## Work request 1
Using the text on milking algae, mark each statement yes or no, quoting the words that decide it. (a) The Shinshu University team had to kill the algae to extract cells for biofuel. (b) The team chose algae that naturally gathered together. (c) The team used a solvent to purify the algae compounds.
## Work request 2
In the text on milking algae, what did previous milking systems use while milking and culturing at the same time?

## Given text
As a type of environmentally-friend petroleum, the advantages of utilizing algae include the biofuel as a renewable source of energy. Furthermore, the costs of culturing, collecting, and extracting algae can be countered by a safer way of milking the algae.

Alice Uchida and Masaki Ihara led a team from Shinshu University, Japan in the development of cultivating microalgae while tackling three major issues of milking algae. The first issue in cultivation is culturing.

They discovered that extracting algal cells to create biofuel was possible without killing the organism. Cultivating and multiplying the algae was no longer necessary as they remained preserved.

Second, they chose algae that naturally gathered together, making sample collection much easier. Lastly, the algae released the necessary compounds to make fuel on the cell surface, making them extracellular.

The gathering of polysaccharides (carbohydrates) and phycobiliproteins, proteins soluble in water, were therefore part of a new harmless milking system. Previous milking systems involved milking and culturing simultaneously with the use of organic solvents.

Solvents made of lipids, carotenoids, and other non-polar products increase processing costs. The team's extraction or purification of algae compounds didn't occur with the use of a solvent, immediately cutting processing costs.

[Dataset entries]
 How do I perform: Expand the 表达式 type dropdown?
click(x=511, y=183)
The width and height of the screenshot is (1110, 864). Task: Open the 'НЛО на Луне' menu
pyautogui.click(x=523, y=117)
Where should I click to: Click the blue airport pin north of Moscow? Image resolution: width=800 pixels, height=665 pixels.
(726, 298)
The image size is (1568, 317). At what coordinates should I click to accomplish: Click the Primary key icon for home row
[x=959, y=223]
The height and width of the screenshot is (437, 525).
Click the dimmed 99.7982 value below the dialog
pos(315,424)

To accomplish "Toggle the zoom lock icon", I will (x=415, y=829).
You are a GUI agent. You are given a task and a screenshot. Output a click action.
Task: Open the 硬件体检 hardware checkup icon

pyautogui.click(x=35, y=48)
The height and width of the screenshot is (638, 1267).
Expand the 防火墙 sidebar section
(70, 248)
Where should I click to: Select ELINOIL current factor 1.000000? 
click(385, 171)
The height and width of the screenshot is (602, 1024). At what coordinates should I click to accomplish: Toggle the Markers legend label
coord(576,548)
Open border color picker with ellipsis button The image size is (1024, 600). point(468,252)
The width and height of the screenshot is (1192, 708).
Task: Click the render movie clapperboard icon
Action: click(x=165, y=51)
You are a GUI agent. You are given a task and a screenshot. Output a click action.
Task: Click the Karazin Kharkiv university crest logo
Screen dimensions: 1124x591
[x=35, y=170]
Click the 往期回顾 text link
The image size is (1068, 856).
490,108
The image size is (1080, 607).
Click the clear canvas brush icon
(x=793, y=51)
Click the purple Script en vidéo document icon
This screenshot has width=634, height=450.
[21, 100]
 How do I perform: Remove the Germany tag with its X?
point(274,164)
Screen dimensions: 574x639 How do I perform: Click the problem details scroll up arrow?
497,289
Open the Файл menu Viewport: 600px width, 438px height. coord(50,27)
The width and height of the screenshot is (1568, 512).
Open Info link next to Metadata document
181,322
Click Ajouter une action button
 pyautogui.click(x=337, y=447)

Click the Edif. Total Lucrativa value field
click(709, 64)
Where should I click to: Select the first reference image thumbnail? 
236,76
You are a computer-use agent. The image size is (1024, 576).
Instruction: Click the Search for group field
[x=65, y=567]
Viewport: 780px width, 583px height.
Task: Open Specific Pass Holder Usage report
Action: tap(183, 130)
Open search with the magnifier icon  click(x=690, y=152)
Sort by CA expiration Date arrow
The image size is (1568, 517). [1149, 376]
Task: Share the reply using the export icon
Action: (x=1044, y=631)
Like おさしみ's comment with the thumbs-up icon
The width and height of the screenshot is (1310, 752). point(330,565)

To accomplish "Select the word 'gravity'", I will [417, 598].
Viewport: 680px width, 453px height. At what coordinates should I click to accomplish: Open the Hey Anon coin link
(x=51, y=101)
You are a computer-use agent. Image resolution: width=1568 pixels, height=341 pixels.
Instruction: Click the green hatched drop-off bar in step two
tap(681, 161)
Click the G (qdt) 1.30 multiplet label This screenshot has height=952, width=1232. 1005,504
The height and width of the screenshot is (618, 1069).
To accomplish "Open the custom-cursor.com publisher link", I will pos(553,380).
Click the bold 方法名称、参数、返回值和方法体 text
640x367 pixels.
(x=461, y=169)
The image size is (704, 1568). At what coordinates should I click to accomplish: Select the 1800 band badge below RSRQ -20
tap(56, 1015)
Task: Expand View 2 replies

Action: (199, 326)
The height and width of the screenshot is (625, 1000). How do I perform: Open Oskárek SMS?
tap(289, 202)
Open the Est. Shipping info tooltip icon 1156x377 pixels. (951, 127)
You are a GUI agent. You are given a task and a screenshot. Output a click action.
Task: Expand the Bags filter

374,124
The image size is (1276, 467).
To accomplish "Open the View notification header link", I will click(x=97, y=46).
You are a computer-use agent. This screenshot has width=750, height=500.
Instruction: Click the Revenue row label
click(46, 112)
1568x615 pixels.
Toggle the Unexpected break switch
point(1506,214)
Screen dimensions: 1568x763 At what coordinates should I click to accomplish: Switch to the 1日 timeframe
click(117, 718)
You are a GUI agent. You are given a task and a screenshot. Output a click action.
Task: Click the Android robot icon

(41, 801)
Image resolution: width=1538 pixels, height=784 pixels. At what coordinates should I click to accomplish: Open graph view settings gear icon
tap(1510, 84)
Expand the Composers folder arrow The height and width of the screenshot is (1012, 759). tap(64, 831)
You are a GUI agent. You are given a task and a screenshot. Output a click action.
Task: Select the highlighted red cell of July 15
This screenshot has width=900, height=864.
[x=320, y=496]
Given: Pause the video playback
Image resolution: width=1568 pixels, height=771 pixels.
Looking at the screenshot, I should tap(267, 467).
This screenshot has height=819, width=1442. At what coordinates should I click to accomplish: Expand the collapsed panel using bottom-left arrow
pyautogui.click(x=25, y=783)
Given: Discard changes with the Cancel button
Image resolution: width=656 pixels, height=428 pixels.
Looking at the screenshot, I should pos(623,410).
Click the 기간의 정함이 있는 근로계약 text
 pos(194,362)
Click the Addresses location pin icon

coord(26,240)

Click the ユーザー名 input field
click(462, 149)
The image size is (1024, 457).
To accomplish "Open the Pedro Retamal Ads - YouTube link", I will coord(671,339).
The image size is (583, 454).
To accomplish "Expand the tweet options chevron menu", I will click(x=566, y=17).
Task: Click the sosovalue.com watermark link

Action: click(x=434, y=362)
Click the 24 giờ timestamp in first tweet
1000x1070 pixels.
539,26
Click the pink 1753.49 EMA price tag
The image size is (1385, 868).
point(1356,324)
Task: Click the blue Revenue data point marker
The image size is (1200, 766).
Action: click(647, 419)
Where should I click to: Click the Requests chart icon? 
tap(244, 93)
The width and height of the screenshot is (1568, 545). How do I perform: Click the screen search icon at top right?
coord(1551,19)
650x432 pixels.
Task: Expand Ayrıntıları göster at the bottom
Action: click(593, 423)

## Exercise result 1
(a) No: "extracting algal cells to create biofuel was possible without killing the organism"
(b) Yes: "they chose algae that naturally gathered together"
(c) No: "The team's extraction or purification of algae compounds didn't occur with the use of a solvent"

## Exercise result 2
Organic solvents.